Alles außer Q: Das ABC der systemischen Beratung.

Rezension von Günther Mohr

Wo schaut man rein, wenn man sich zu einzelnen Begriffen des Systemischen schnell und kurz informieren will und in diesen Themen nicht schon tief drin ist? Dafür liegt jetzt mit „Alles außer Q. Das ABC der systemischen Beratung“ ein interessantes Nachschlagewerk vor. Von „Achtsamkeit“ bis „Zukunft“, alphabetisch angeordnet – mit Ausnahme des Q – werden Begriffe dargestellt, die mit der systemischen Beratung in Zusammenhang stehen. Kurze Beiträge auf zweieinhalb Seiten leisten dies. Es reicht von technischen Begriffen wie „Zirkularität“ bis „Rekursivität“, umfasst aber auch „Glück“, „Zeit“ und „Zukunft“.
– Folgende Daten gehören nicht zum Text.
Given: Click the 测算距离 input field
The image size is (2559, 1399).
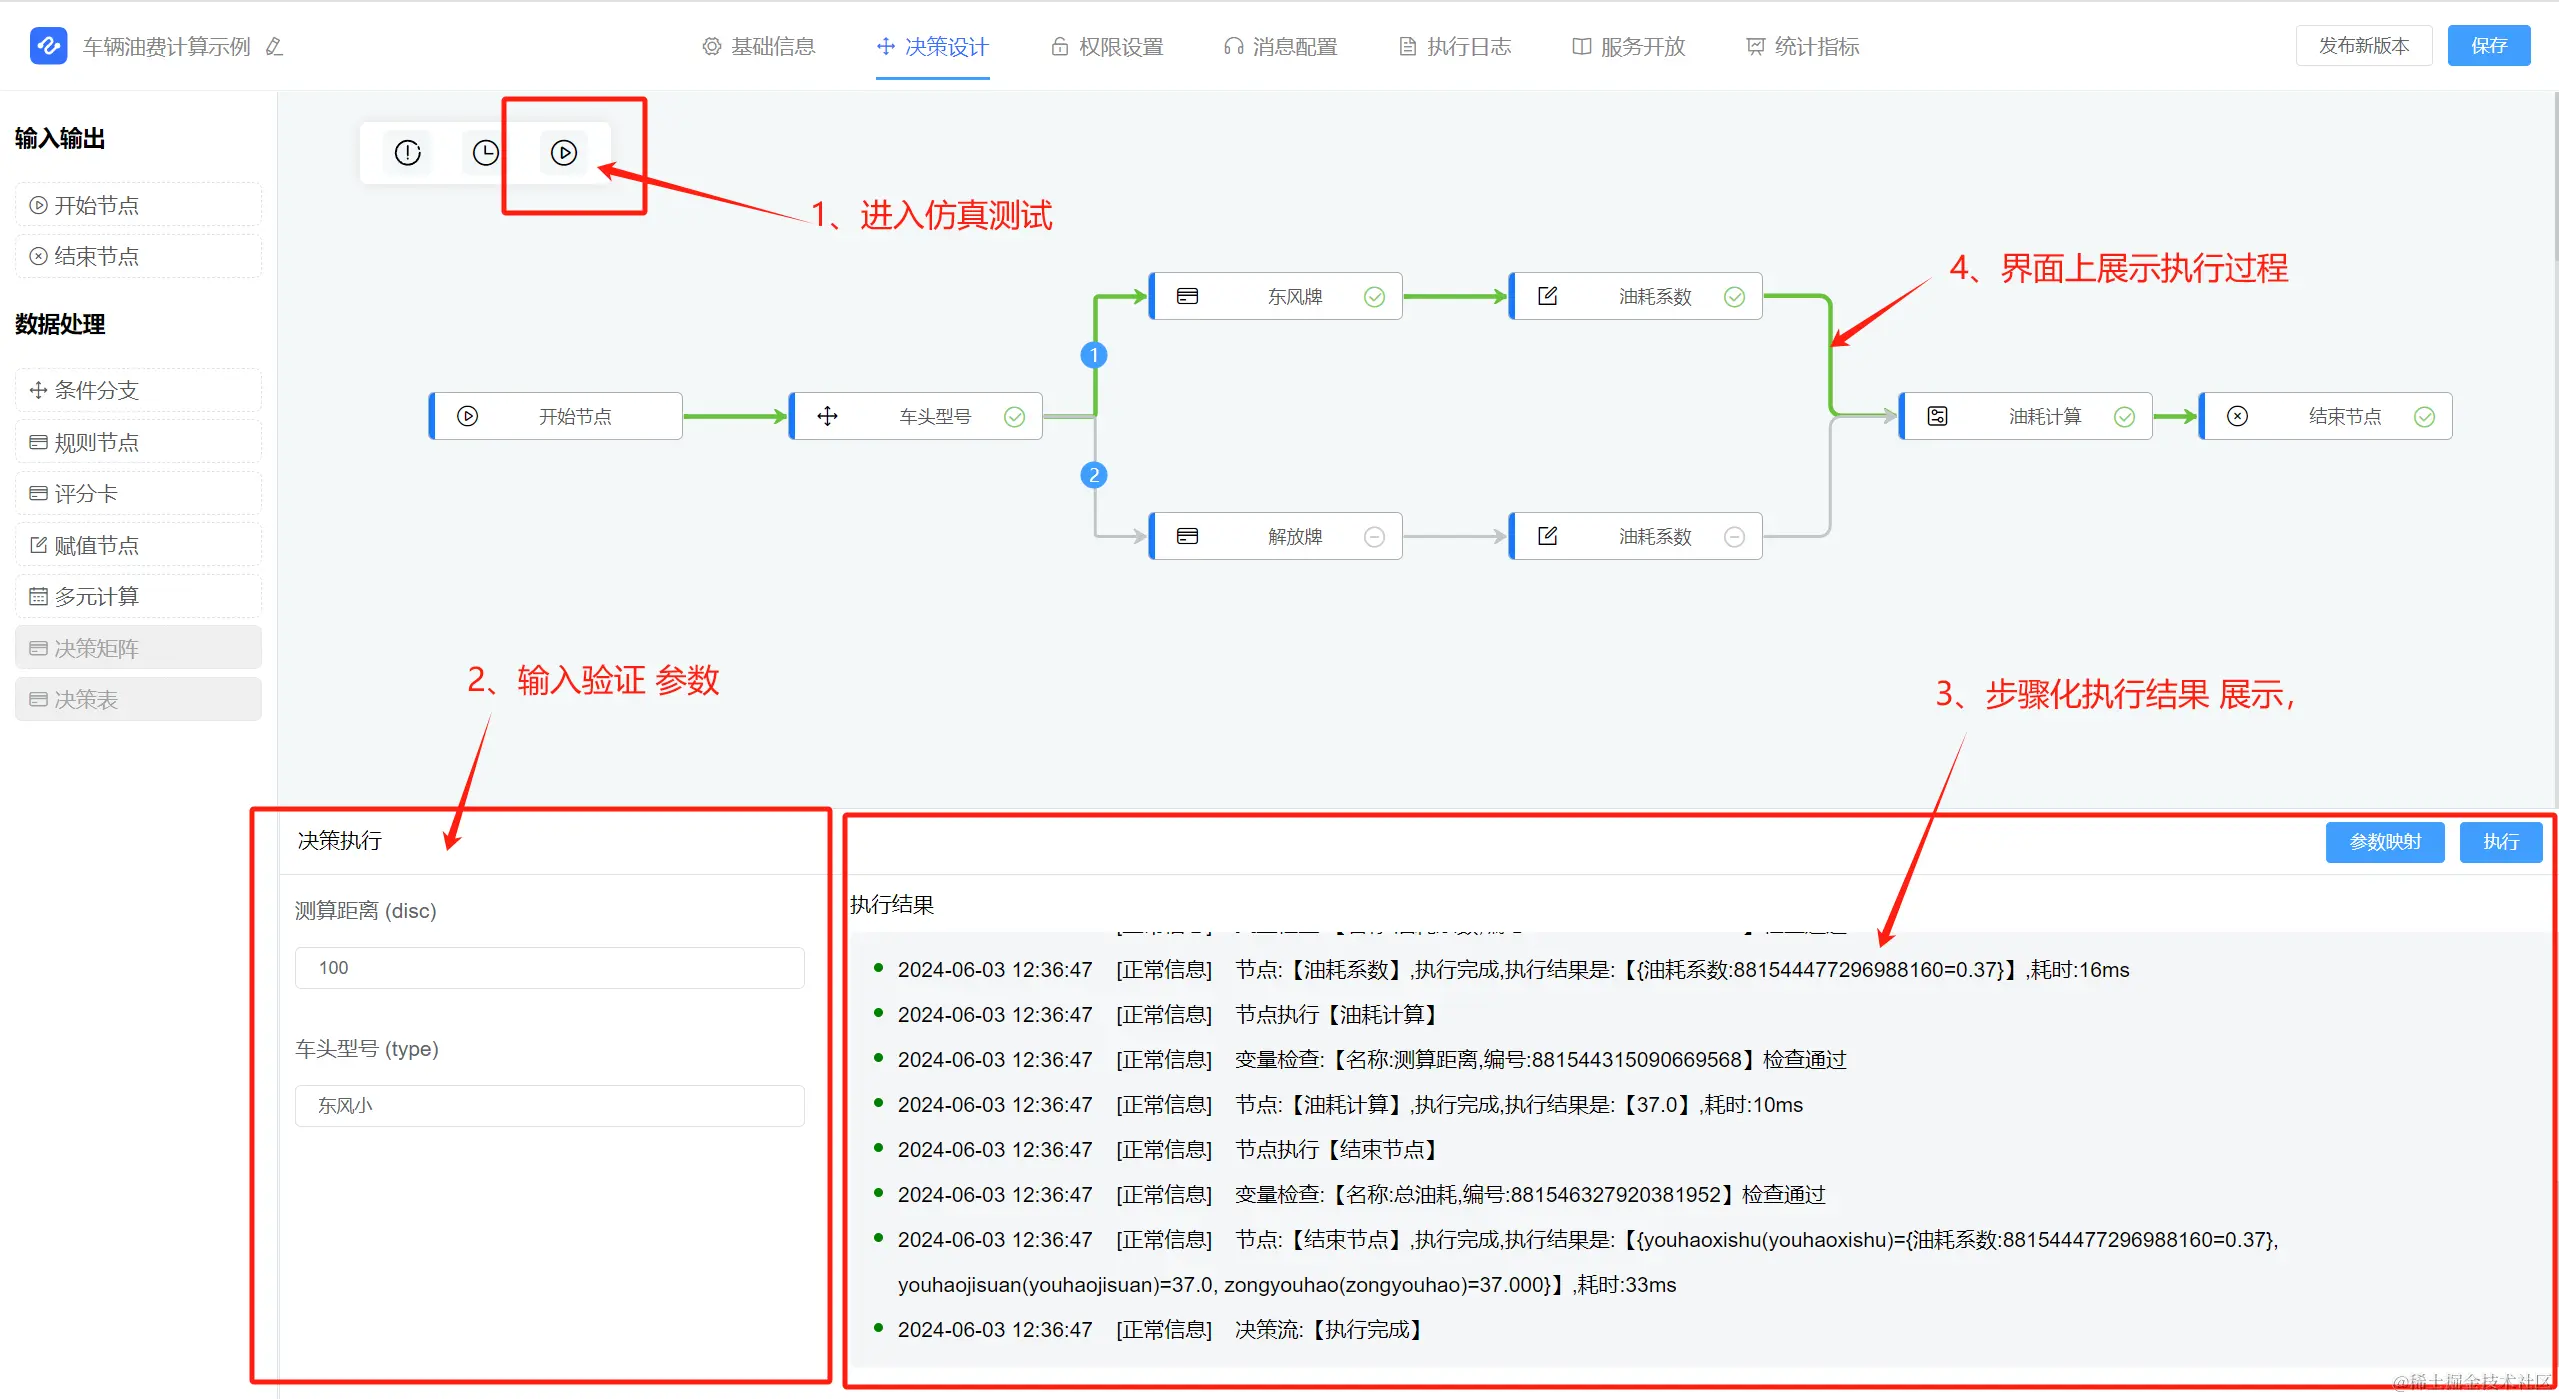Looking at the screenshot, I should point(549,968).
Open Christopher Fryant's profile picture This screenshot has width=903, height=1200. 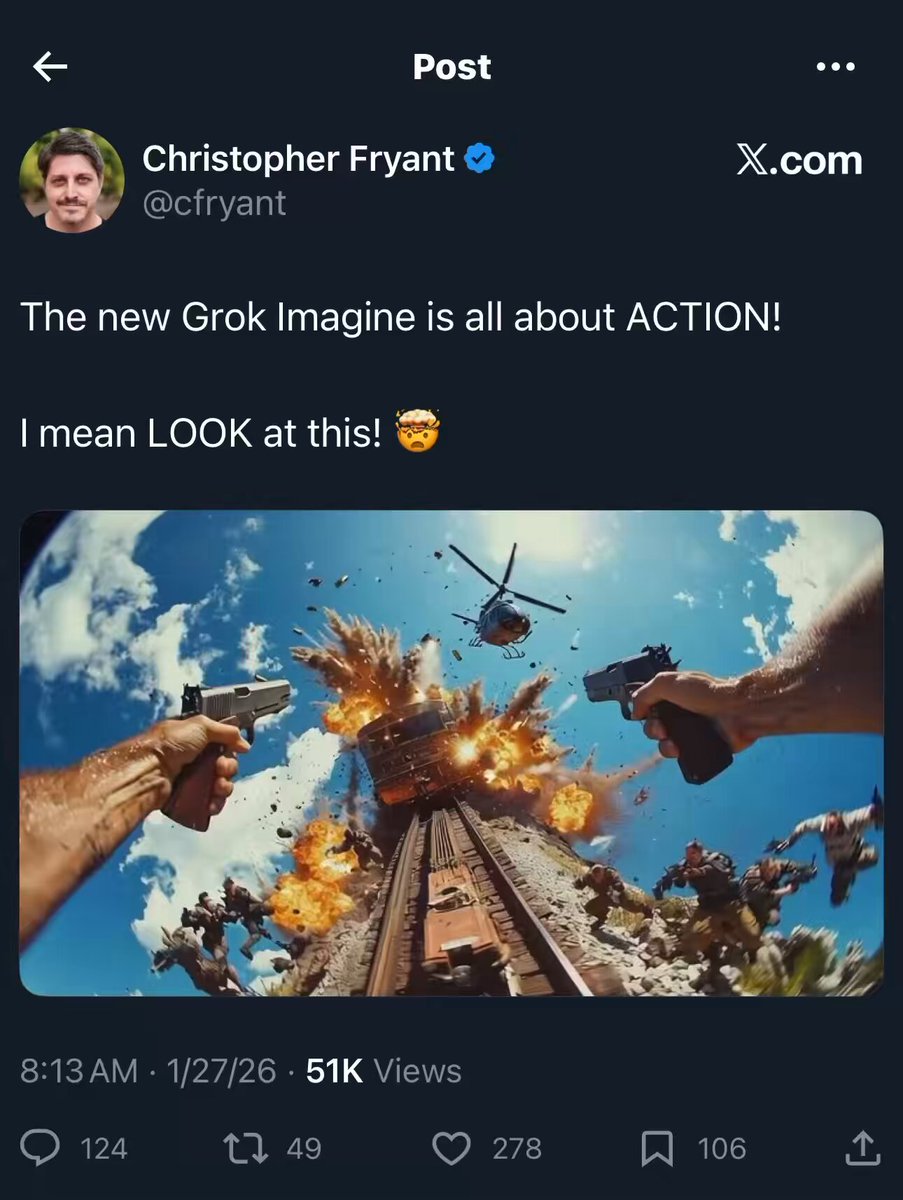coord(72,180)
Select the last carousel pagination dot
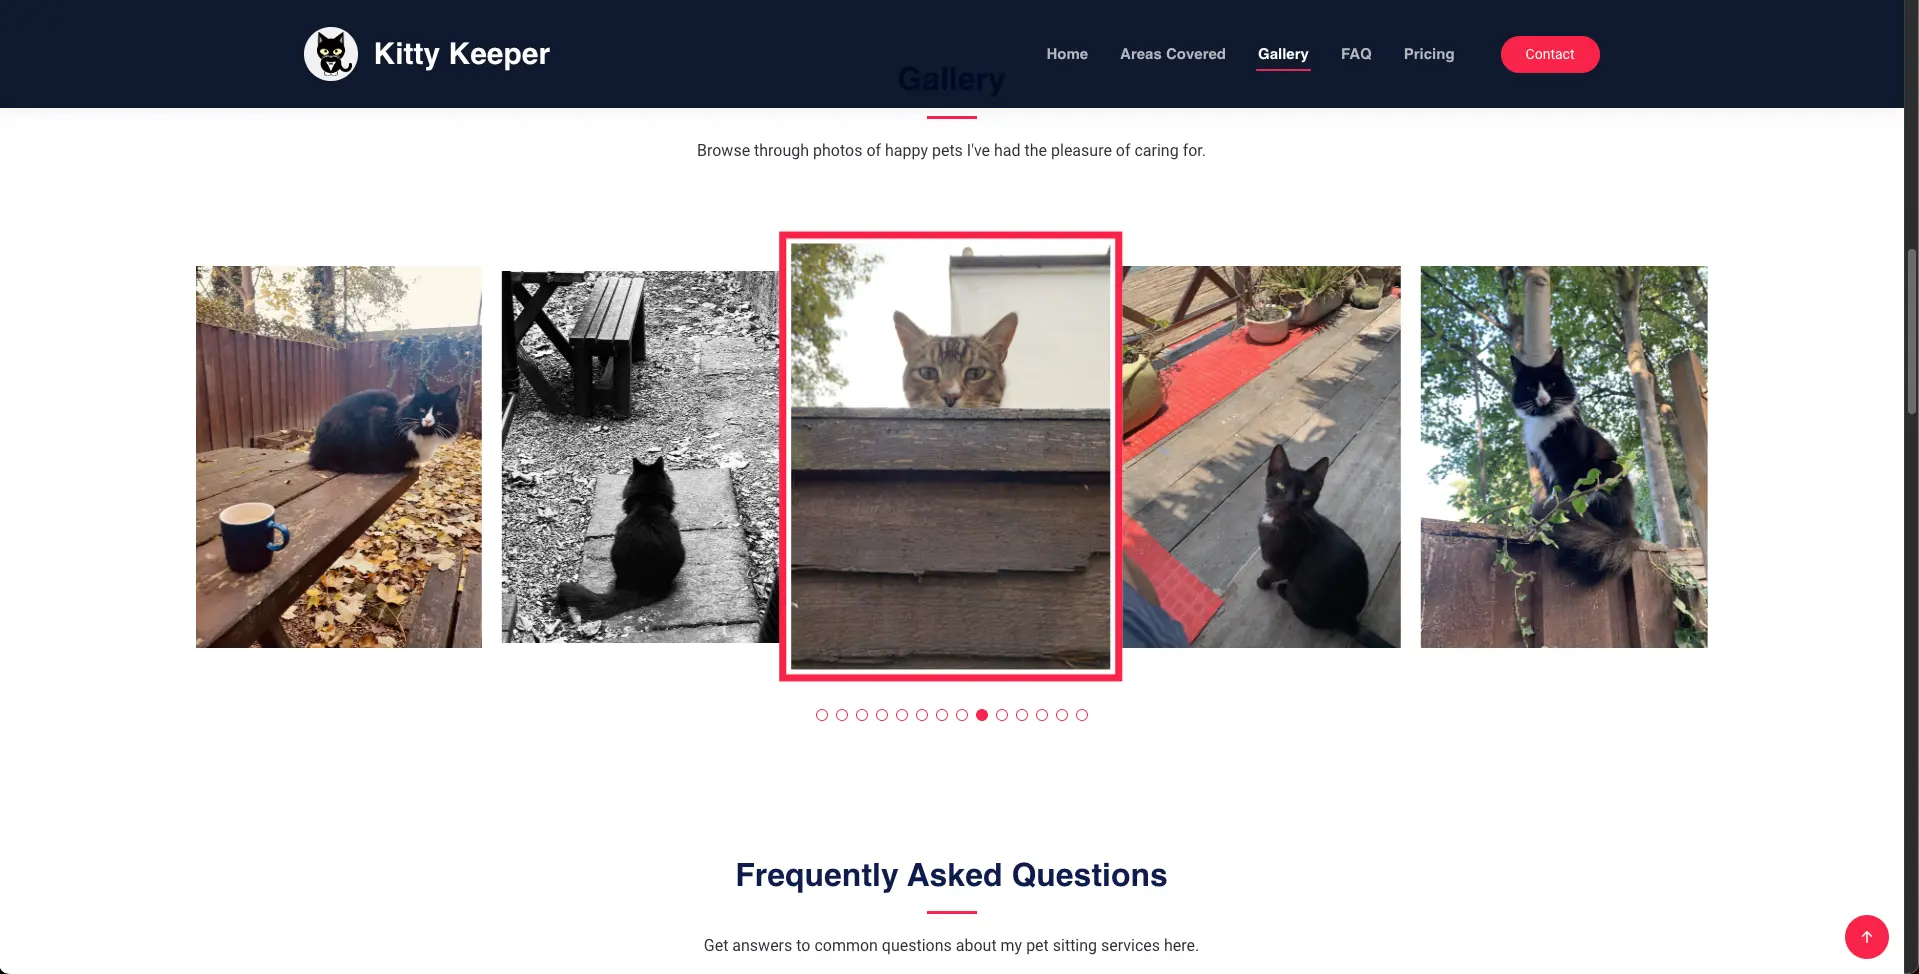This screenshot has width=1919, height=974. tap(1082, 715)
33 Autoren präsentieren ein Nachschlagewerk aus insgesamt 100 Begriffen. Wenn unterschiedliche Autoren sich den Themen widmen, bedeutet dies auch unterschiedliche Schreibstile, manche mehr abstrakt, manche etwas literarisch wie bei „Theorie U“. Gleichwohl bekommt man jeweils auf zweieinhalb Seiten einen Einblick in einen Konzeptbegriff. Die Begriffe sind durch Pfeilhinweise untereinander vernetzt, wenn sich ein Terminus auf einen anderen bezieht. So kann man irgendwo anfangen zu lesen und sich weitertragen lassen. Zu jedem der 100 Begriffe werden für die Vertiefung zwei bis drei weiterführende Literaturhinweise präsentiert.

Systemisch an die Welt herangehen bedeutet ein Abschied vom linearen, hierarchisch geprägten Denken. Insofern ist eine unabhängige alphabetische Auflistung eine gute Abbildung des Perspektivischen in der Systemik. Für Ausbildungskandidaten in diesem Bereich und für Einsteiger liegt damit ein interessanter Fundus vor. Gefallen findet auch die bescheidene Art der Herausgeber. Sie räumen ein, dass ein Buch natürlich nicht alles abbilden kann, aber mir erscheint ihre Auswahl stimmig.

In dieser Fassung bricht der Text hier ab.